O’Connor’s Women’s Organizations’ Use of the Courts represents the most recent attempt to examine particular litigation strategies (1980: 16).  She found a number of factors contributing to court success.  The importance of each factor, however, varied with particular litigation strategies.  O’Connor classified the strategies of women’s rights organizations according to whether they were oriented toward court victories, publicity or involvement as amicus curiae.  Contrary to Hakman’s assumptions, she found that women’s organizations had participated in the vast majority of sex-discrimination claims brought to the Court and that the kind of involvement by each group was based on its adoption of a particular strategy (1980: 16).  Organizations submitted amicus curiae briefs for a variety of reasons, but chief among them was a group’s inability to fund major litigation from the trial court stage.  Through interviews with most of the case sponsors, as well as with lawyers who submitted the amicus curiae briefs, she found that no women’s rights organizations in agreement with Hakman’s conclusion that there were but “few instances… in which attorneys considered the amicus procedure to be an important part of their litigation strategy” (Hakmen, 1969: 237).

The amicus activity of these women’s rights organizations reflected Samuel Krislov’s observation that “the amicus is no longer a neutral amorphous embodiment of justice, but an active participant in the interest group struggle” (Krislov, 1963: 703).  According to Krislov, the Court recognizes this emergent role and often treats the amicus “as a potential litigant in future cases, as an ally of one of the parties, or as the representative of an interest not otherwise represented” (Krislov, 1963: 704).  There is other evidence that amicus participation is an important facet of Supreme Court litigation and an effective way for some groups to lobby the courts.  Steven Puro, in a longitudinal study of amicus activity in the period 1920 through 1966, examined several organizations’ participation motives for involvement in Supreme Court cases.  He found that “underdog groups and those who espouse curiae… [and] that their positions were more likely to prevail there” (Puro, 1971: 254-255.  Even though Puro found rated of overall amicus activity identical to those founded by Hakman, who observed noncommercial cases alone, he did identify certain groups that regularly participated and, perhaps more importantly, believed their participation to be important.

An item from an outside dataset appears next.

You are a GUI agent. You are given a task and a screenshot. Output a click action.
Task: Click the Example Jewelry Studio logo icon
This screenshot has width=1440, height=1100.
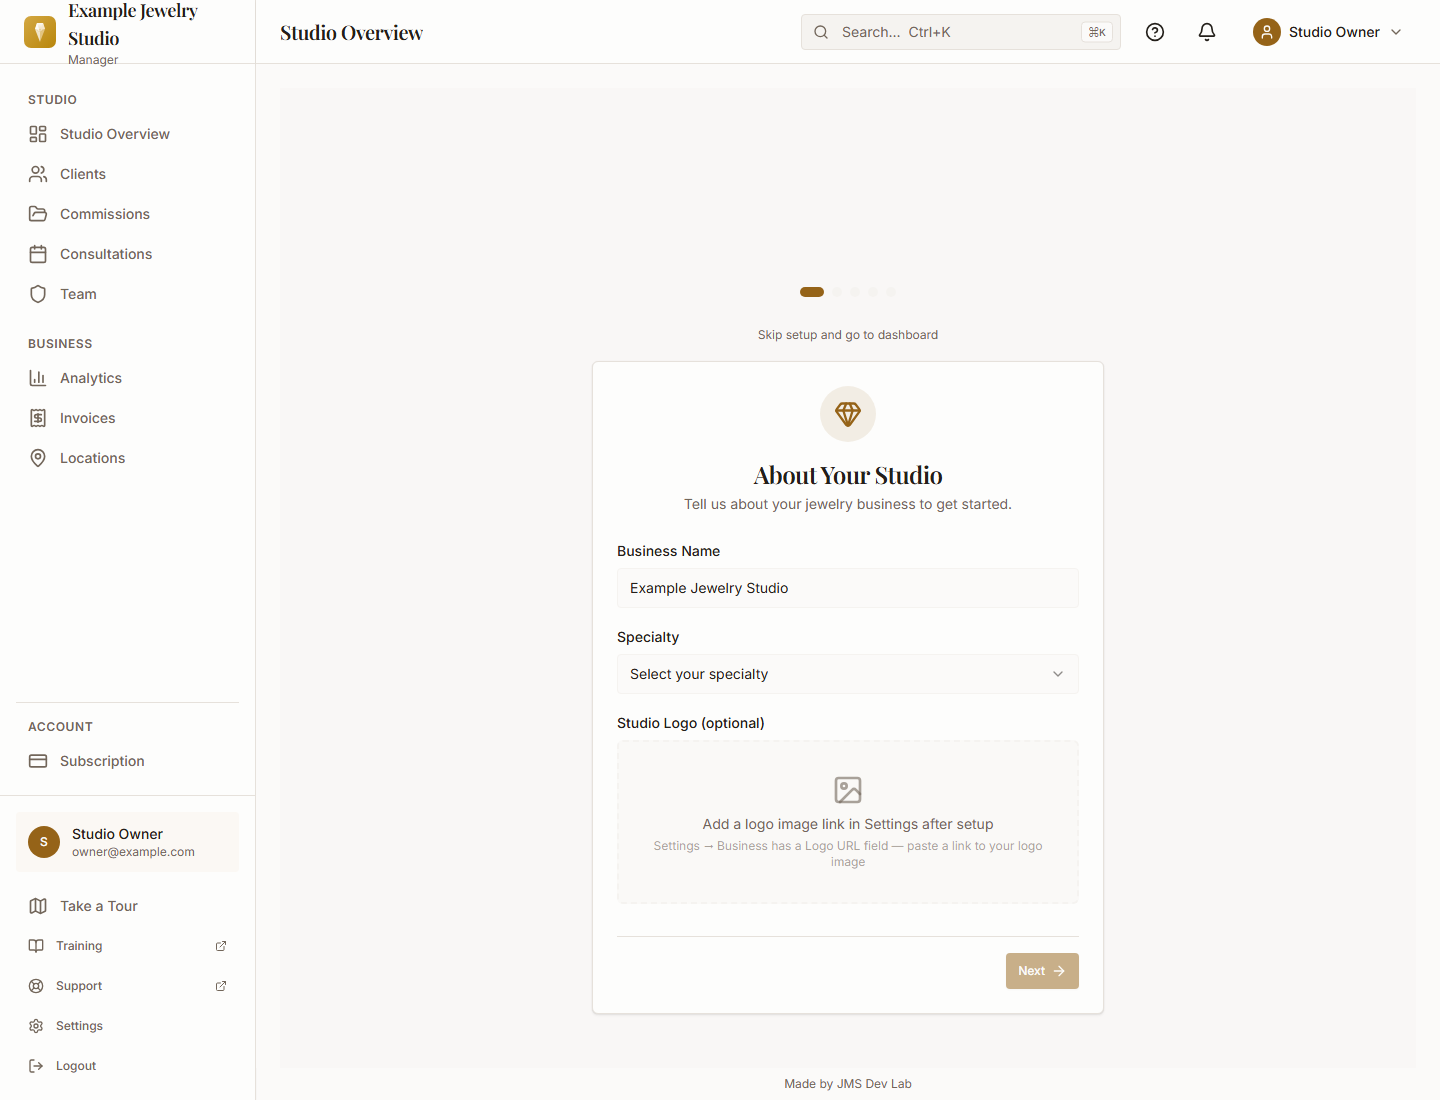click(x=40, y=32)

Virtually all recent research, therefore, has found evidence of a significant systematic organizational role in Supreme Court litigation.  It is time again to ask, like Hakman, whether these well-documented reports are merely idiosyncratic and thus not representative of Supreme Court litigation as a whole, or whether they are merely the most visible instances of a dynamic now deeply embedded in the litigation process.